## WHAT IS BEING ASKED
Pick out every line in the listing below that contains the string "height", treating uppercase and lowercase as different.

## RECORDS FOR THE TASK
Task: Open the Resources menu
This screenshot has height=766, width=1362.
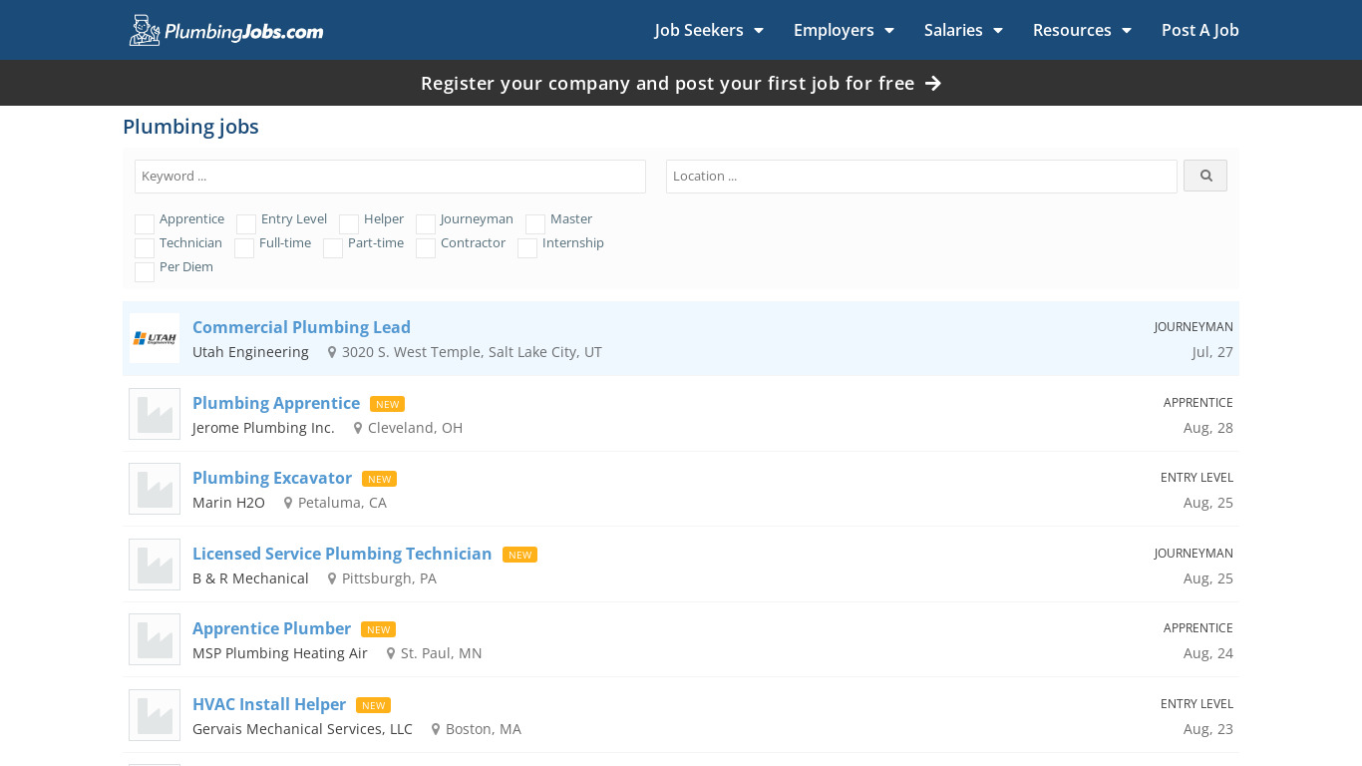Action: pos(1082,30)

---

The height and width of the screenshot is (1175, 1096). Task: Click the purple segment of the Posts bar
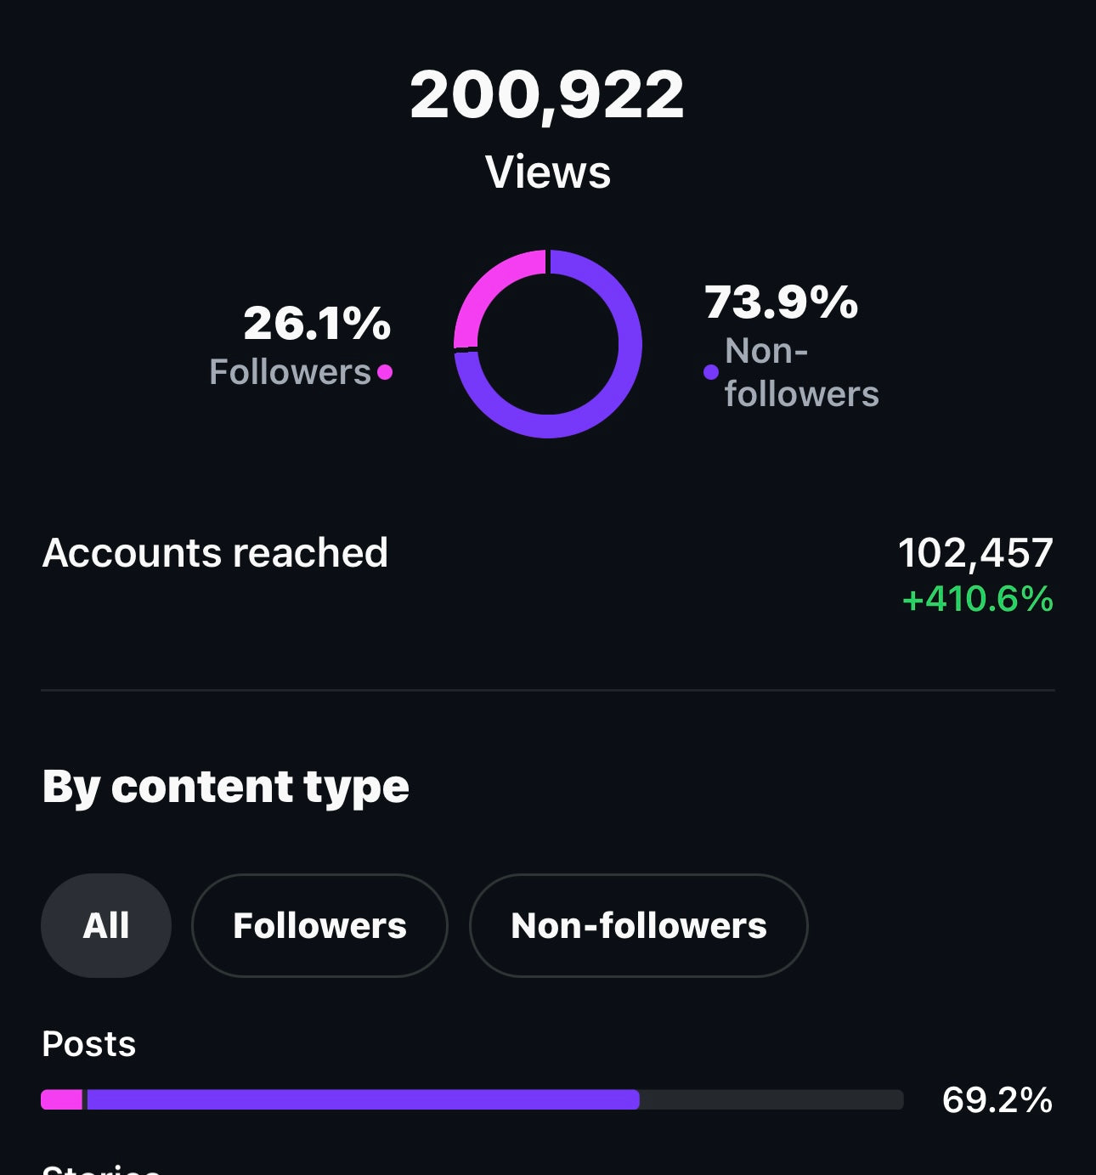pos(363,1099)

## COMPLETED TASK
This screenshot has height=766, width=1362.
The height and width of the screenshot is (1175, 1096). Task: Click the purple segment of the Posts bar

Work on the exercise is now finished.